■ EXERCISE DATA ■
▬▬▬▬▬▬

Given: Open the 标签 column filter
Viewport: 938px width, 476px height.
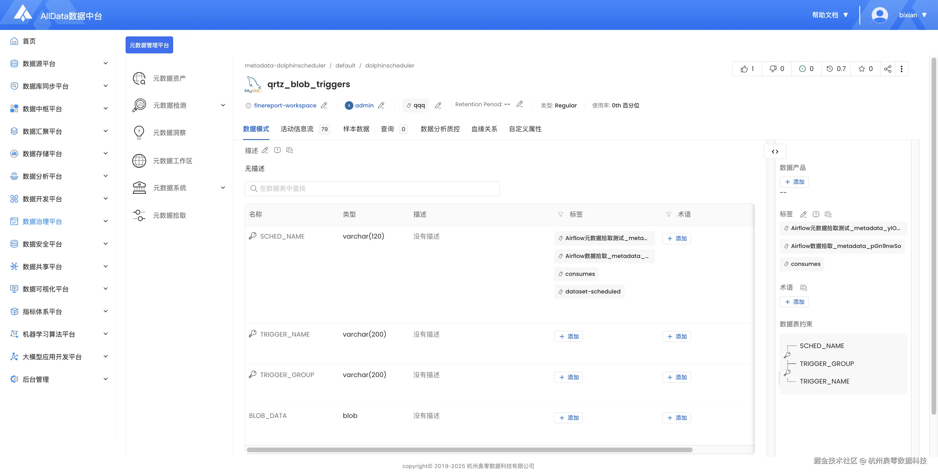Looking at the screenshot, I should (560, 215).
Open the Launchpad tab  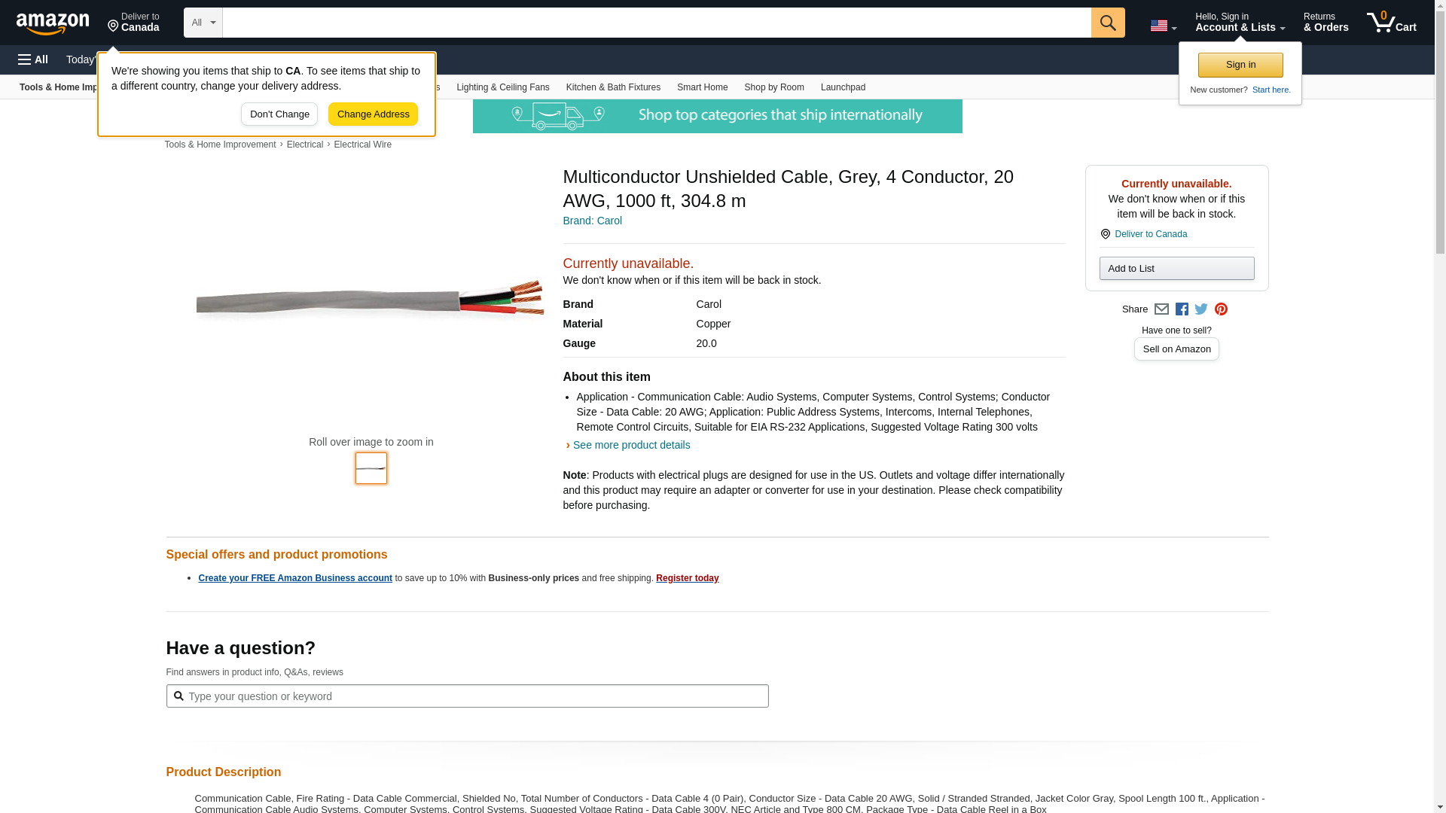[842, 87]
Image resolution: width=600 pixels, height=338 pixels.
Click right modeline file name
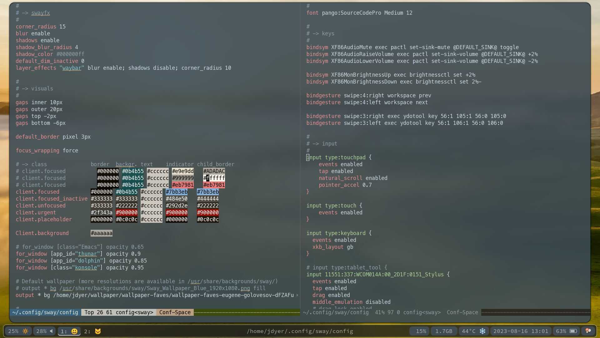point(336,312)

▬▬▬▬▬▬

■ PROBLEM TO WORK ON ■
No pictures go in the copy. Output exactly the lines from the line containing "Image resolution: width=600" through the end of the listing above.

■ RESULT OF THIS EXERCISE ■
Image resolution: width=600 pixels, height=338 pixels.
Click right modeline file name
point(336,312)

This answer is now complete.